Task requirements —
Pictures stay out of the copy. Retype exactly the lines below from the one with "Image resolution: width=1235" through the one with "Create a route".

Source information —
↓↓↓

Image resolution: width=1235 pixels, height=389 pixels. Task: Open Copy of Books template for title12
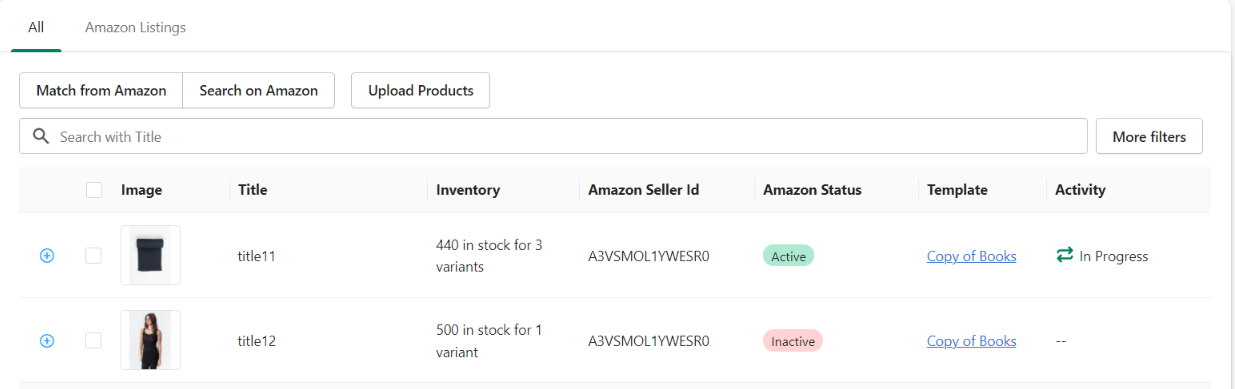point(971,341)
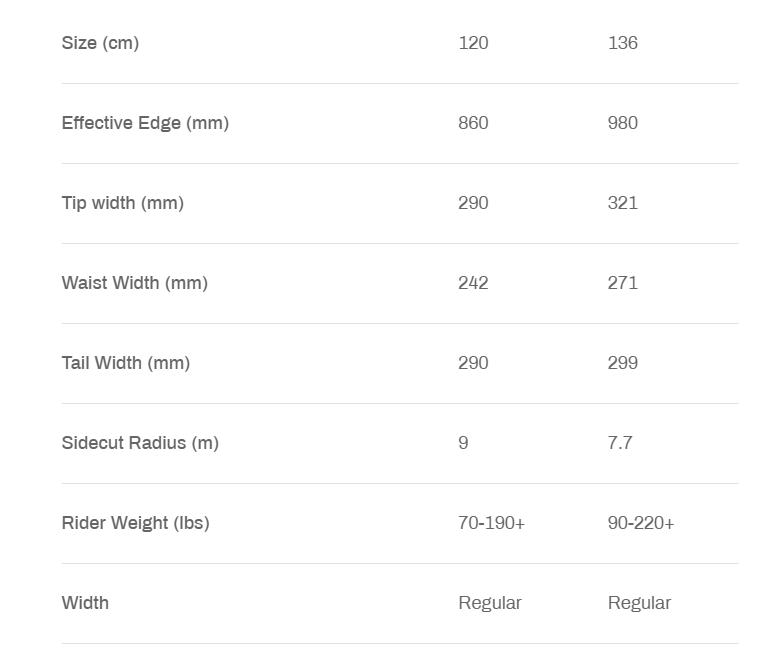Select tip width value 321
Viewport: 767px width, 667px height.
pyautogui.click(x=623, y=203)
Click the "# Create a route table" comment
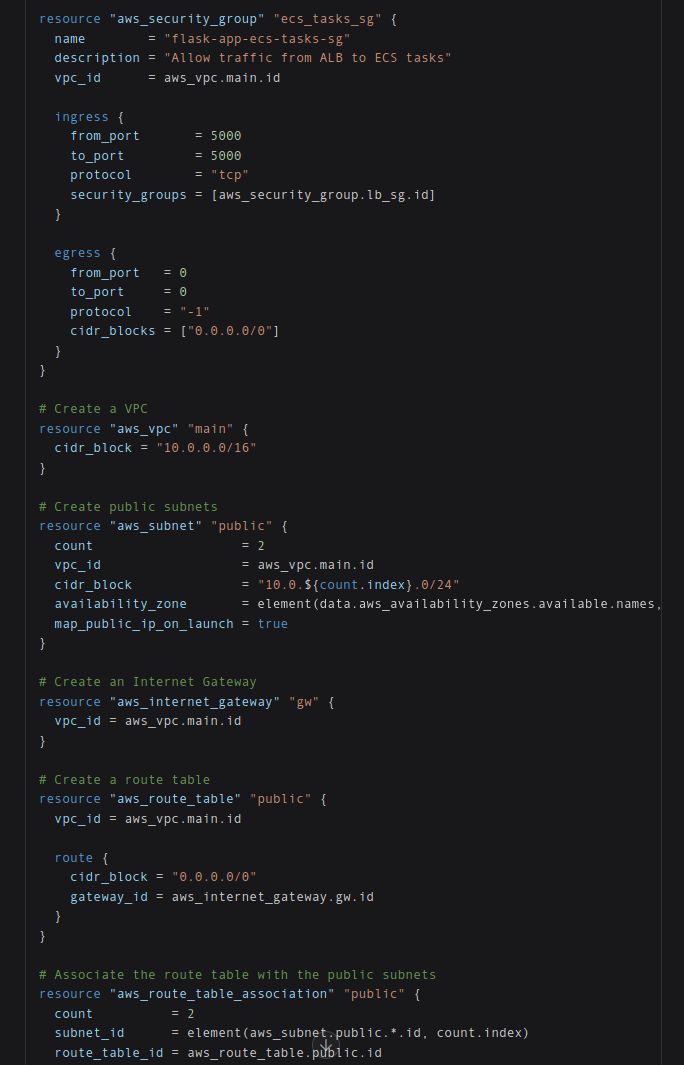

↑↑↑
↓↓↓

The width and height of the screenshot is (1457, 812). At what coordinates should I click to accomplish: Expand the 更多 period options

↑↑↑

Answer section —
Image resolution: width=1235 pixels, height=389 pixels. Task: Open Copy of Books template for title12
point(971,341)
Select tip width value 321
Viewport: 767px width, 667px height.
pyautogui.click(x=623, y=203)
Click the "# Create a route table" comment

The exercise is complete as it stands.